East Rock’s top cop warned people not to hire neighbor- hood teens to do odd jobs.
Lt. Rebecca Sweeney (pictured) issued the warning during a report on neighborhood crime at Monday evening’s East Rock Management Team meeting at the East Rock School library at Nash and Willow.
Sweeney said she’d gotten some complaints from residents who had hired kids to do chores like snow shoveling, but weren’t happy when they reappeared at their doors. “I know it’s cheap labor; I completely understand, but it’s like feeding stray animals — once you feed them, they continue to come back. Call us if you think they’re up to no good.” Click here to hear more of her thoughts.
A man at the meeting cautioned, “It’s important not to be judging the kids who are doing this. There are certainly plenty of kids who are trying to earn some money legitimately.”
Sweeney acknowledged that, but still urged residents to hire only licensed contractors.
That had some of those at the meeting, like Judy Nugent, shaking their heads. “My son used to do that kind of thing to make extra money,” she said, finding no harm in it.
Management team chair Kevin McCarthy (pictured) mentioned that some youngsters would ring front door bells and then, when no one answered, go around to the back door, which raised the level of concern.
Book Reading, Aggressive Drivers
Sweeney also reported on a new project that’s recruiting volunteers to take new books and read to kids at the Newhallville substation, hopefully on an ongoing basis. The first reading day will be Saturday, March 22, after which the kids will be given the books to take home. Neighbor Debra Hauser, who’s working on the project, said the volunteers were motivated to take action after learning that the criminal justice system forecasts the number of beds it will need for prisoners based on third graders’ reading scores. That was the same point raised by Sen. Toni Harp in this story.
Mark Abraham asked Sweeney if there is any effort at the police department to take action against aggressive drivers who run red lights and ignore the rights of pedestrians and cyclists, and specifically to educate drivers that the law requires them to stop for a pedestrian in a crosswalk.
“No,” she said, because the force is understaffed. She did suggest that anyone who sees those things happening should call the police. If a pattern is detected, she might be able to send an officer to nab offenders in the act.
Then McCarthy led a discussion about whether those present want to create subcommittees, either standing or ad hoc, to address concerns around public safety, transportation, housing and mentoring in neighborhood schools. Several people mentioned that the ad hoc effort to reduce noise pollution was effective. The sense was that it’s best for people who care passionately about a problem to organize around it for maximum results, rather than create committees that may not do anything. Meeting-goers agreed to do some brainstorming at the next meeting, March 24, 7 p.m. in the library of East Rock School.

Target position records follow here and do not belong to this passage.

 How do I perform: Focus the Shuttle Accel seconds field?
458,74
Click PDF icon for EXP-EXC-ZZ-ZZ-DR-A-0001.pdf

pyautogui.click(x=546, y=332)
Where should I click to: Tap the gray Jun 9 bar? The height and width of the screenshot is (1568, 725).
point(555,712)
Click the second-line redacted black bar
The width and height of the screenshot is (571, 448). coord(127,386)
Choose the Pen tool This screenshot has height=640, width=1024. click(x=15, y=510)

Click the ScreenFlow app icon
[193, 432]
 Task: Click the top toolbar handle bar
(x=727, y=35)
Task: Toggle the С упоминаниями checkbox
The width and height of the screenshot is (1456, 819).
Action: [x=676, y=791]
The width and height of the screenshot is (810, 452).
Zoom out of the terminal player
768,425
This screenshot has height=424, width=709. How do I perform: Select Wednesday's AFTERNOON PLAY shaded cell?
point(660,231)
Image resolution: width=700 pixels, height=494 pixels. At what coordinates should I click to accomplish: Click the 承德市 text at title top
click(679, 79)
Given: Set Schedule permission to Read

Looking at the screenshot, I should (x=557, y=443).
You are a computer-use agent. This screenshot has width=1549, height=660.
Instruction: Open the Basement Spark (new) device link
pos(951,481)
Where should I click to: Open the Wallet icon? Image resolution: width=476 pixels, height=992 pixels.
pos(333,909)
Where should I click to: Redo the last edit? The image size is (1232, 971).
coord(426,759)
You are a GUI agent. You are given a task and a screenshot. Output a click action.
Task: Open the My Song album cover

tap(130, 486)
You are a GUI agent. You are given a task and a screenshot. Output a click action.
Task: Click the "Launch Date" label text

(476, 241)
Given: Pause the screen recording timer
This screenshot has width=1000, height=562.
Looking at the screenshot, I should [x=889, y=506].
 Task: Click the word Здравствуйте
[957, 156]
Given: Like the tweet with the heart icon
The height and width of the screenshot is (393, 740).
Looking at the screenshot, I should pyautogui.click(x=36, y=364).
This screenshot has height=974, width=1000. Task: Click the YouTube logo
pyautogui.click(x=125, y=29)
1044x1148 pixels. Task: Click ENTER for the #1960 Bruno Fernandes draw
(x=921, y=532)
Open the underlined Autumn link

Before the meeting ended, Betty Thompson (pictured), who lives in the Cedar Hill section of East Rock and was attending her second Management Team meeting, said she needed to get in touch with members of the Friends of East Rock Park for help with some neighborhood concerns, like beautification and getting a canoe launch in her part of town for access to the Mill River. “People come to these meetings with their own agendas,” she said. That was hers. “If you don’t bring up what you want, nobody is going to bring it up for you.” Several people suggested she contact Alderman Roland Lemar.
As Obama says, the silly season has arrived.
So kids (the overwhelming majority of whom are completely legit) come to your door to shovel snow. You should turn them away because of their industriousness?
Kids snow shoveling and doing other odd jobs has been going on in New Haven for hundreds of years.
It would seem that in the long haul, slamming the door in kids faces, door after door, block after block, is more likely to create angry disenfranchised youth than letting them make a few bucks shoveling snow.
Is there more to this story? If not, then the NHPD should really hire more officers who live in the city and thus likely engaged in exactly this kind of entrepreneurial behavior themselves one day.